E così avanti a costruire alcuni passaggi che poi hanno fatto la storia di questo disco… perché in fondo, a pensarci bene, il basso di quello che divenne poi il capobanda di De Gregori, è un centro nevralgico dell’opera. Volevano che fosse così perché così si raccoglieva l’ispirazione di quel tempo che era il tempo delle contaminazioni americane (e in copertina, quel vicolo, sembra davvero l’America), il tempo delle produzioni che mettevano spesso il basso in prima linea e non solo a corredo e sostegno della ritmica. E non dimentichiamolo: per noi quelli sono gli siamo negli anni di piombo, delle contestazioni, anni di ricerca e di libertà, anni di dischi epocali, anni dentro cui il pop d’autore spesso cercava l’evasione spirituale, nei suoni come anche nelle liriche…

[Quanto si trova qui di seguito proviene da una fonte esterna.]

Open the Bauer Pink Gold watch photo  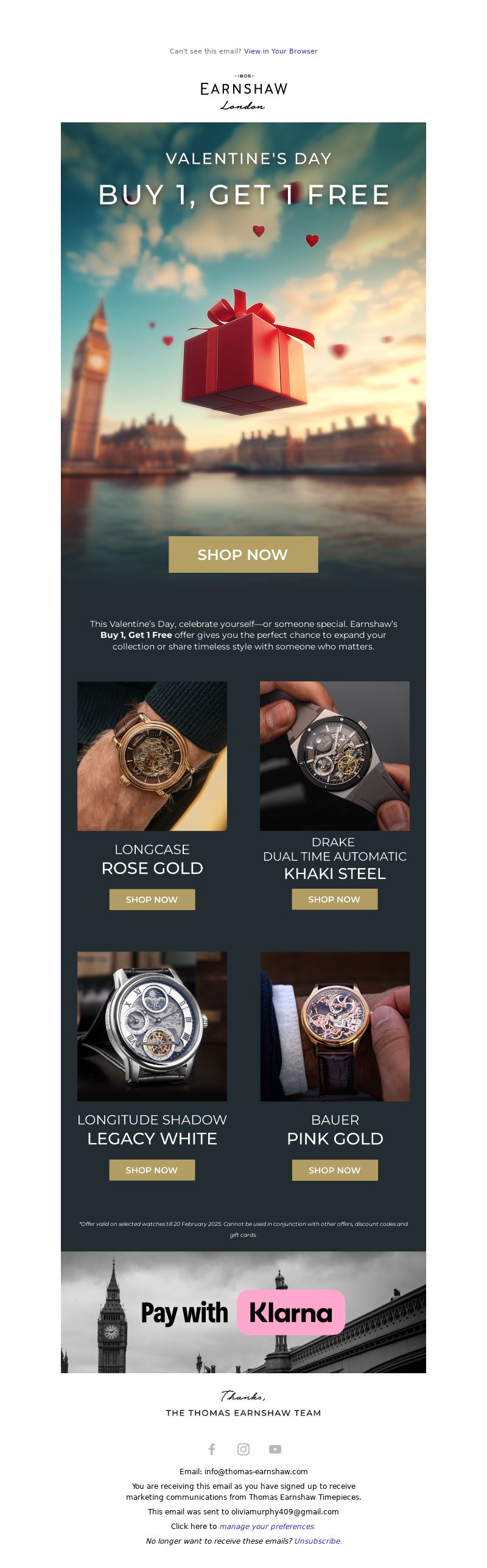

Oppure potremmo partire dal fatto che penso ci siano cose che tornano dentro questi solchi. Ripesco di nuovo quelle cellule di basso che aprono in assoluto il disco e che, sempre in altra forma me nelle stesse intenzioni, ritroviamo più avanti (e sempre in apertura) “10 Km dalla città”.
E non è nel basso l’unico modulo che torna: ricorre anche un certo modo di risolvere la melodia vocale, modo assai accattivante che scopro per la prima volta proprio dentro “È l’aurora” e poi ancora più avanti, nella sua gemella già citata “10 Km dalla città”… e poi ancora più in giù nella tracklist in “Lo stregone”. Sono dettagli, sono modi, sono sensazioni mie personali…
E queste chitarre di contorno? Quelle dei piccoli fraseggi in risposta alla melodia? Vogliamo partire da loro? Sembrano incerte, mangiate ai bordi, quasi farraginose… provate ad ascoltarle con attenzione in “Ehi Amico!” ad esempio: un dialogo che al minuto e cinquanta circa sembra davvero casuale, un’estetica dal forte potere narrativo ma che oggi avremmo cancellato in preda al terrore. Così come le note suonate a corona degli incisi di “Prendi fiato e poi vai”: sono spesso “diverse”, acciaccate nelle diteggiature… almeno sembra… ma in fondo, che abbia ragione o meno il mio orecchio, ha senso parlarne così? Col senno di poi trovo che elementi così veraci, umani e artigianali siano lo specchio dell’individuo, dell’artista prima ancora che del suo suono. Si, forse sono esecuzioni un po’ dozzinali (direbbe il critico di oggi), ma dalla loro hanno la potenza del vero che ormai, nei dischi moderni, è pura utopia vista la perfezione estetica di ogni cosa.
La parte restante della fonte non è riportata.